Russian officials have decided they should talk to Saudi Arabia and other OPEC countries about output cuts, the head of Russia's pipeline monopoly said on Wednesday, hinting Moscow may be softening its steadfast refusal to cooperate over supplies.
The prospect of supply restraint by the Organization of the Petroleum Exporting Countries and rivals has boosted oil prices to almost $36 a barrel from a 12-year low close to $27 last week, despite widespread scepticism that a deal will happen.
Iran wants to recover its position as OPEC's second-largest producer behind Saudi Arabia, which it lost in 2012 to Iraq when sanctions over its nuclear work forced Tehran to cut exports. Now, the recovery of market share is central, sources say.

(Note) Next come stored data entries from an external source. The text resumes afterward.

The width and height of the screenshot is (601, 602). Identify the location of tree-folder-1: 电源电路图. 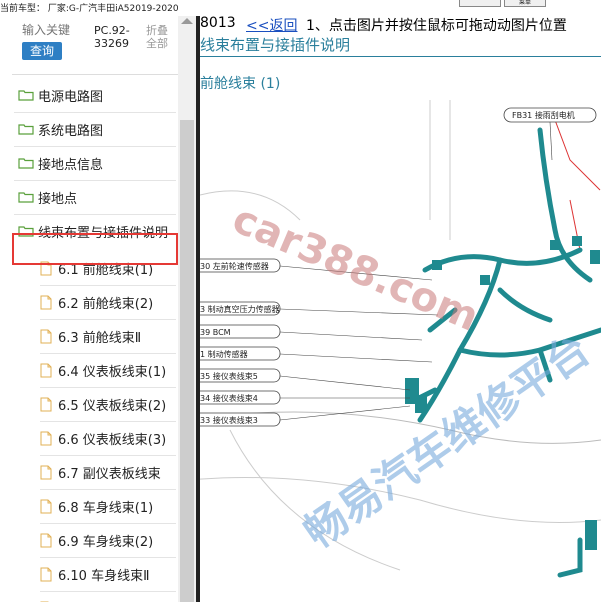
(60, 95).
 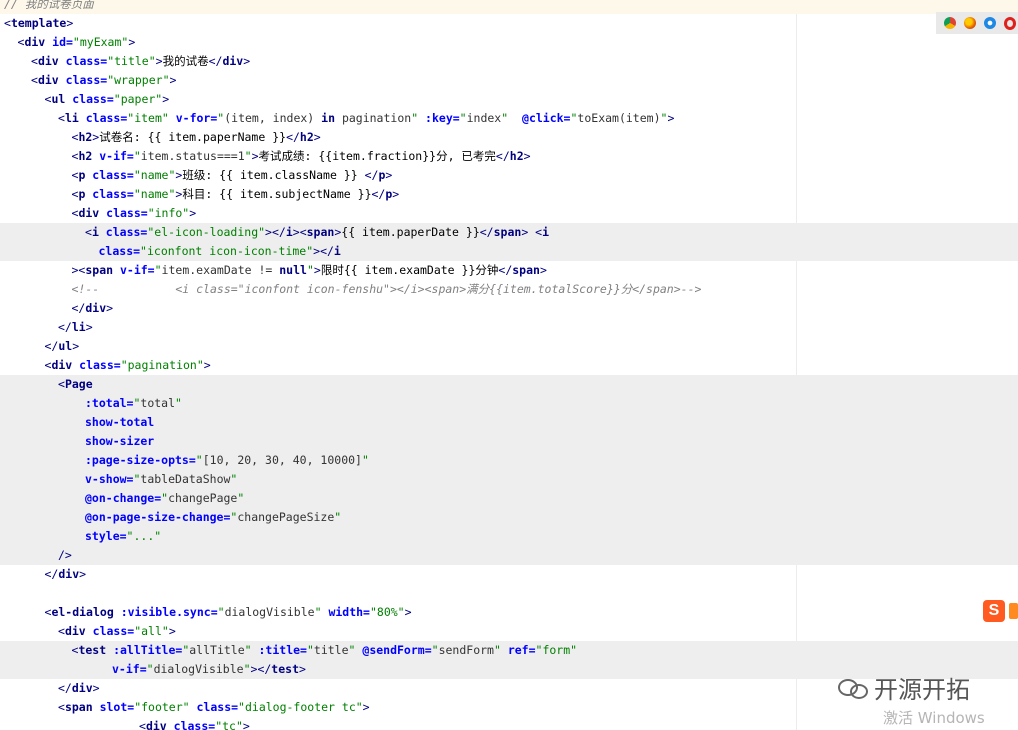 I want to click on code-token: id=, so click(x=62, y=42).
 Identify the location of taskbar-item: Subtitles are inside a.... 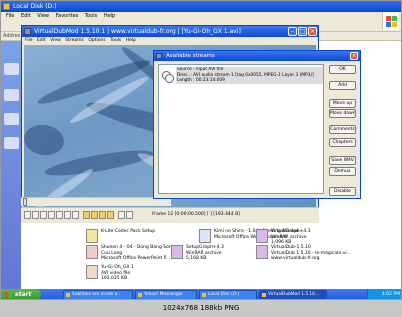
(98, 294).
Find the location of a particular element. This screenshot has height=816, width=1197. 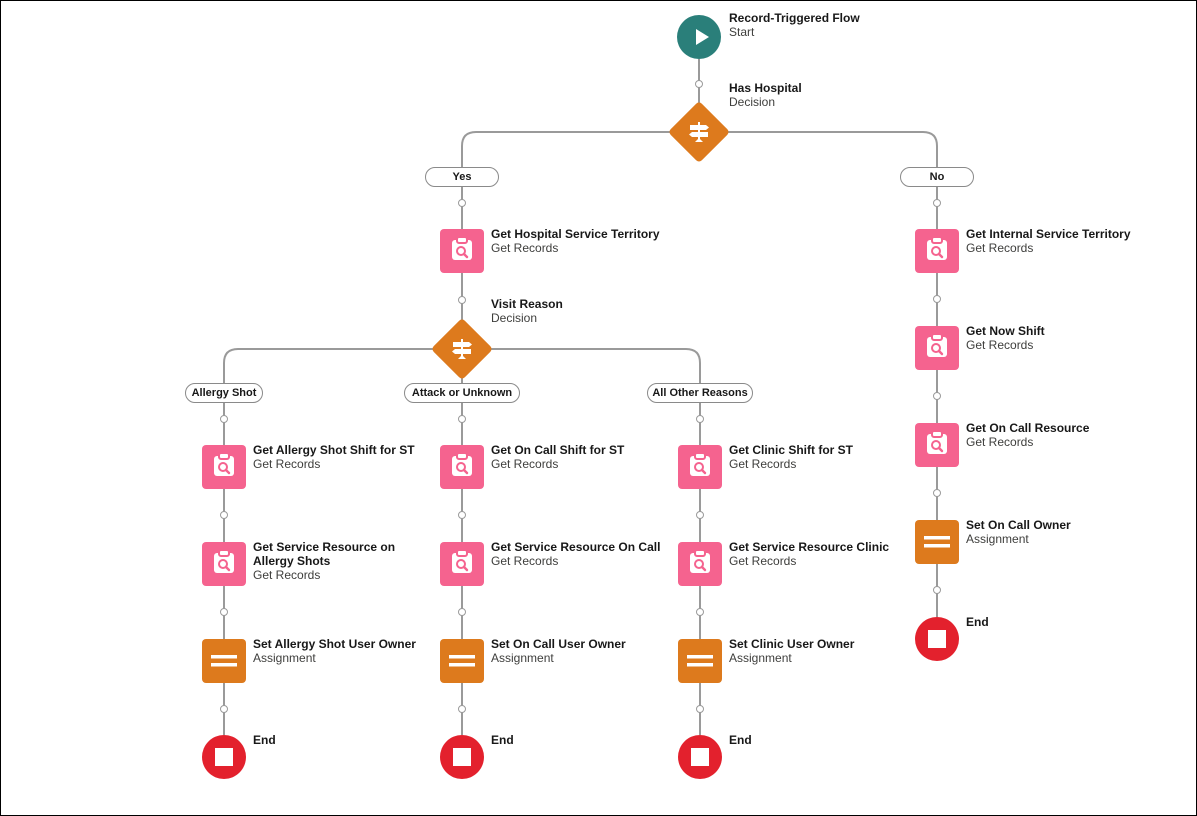

node-label: Visit Reason Decision is located at coordinates (527, 311).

"Because of the international sanctions, we lost 1.1 million barrels per day of our exports. So we have to go back to our share of the market," a source familiar with Iranian thinking said on Thursday.
With sanctions lifted this month, Iran says it is increasing its oil output by 500,000 barrels per day (bpd) and boosting exports, a plan that other OPEC sources say makes any global cut agreement harder.
"Any deal is difficult to reach," said a non-Iranian OPEC source, who added Iran would need to keep output flat or raise it by, say, 100,000 bpd "since higher prices would mean more revenue without the need to raise production. But I doubt it, really."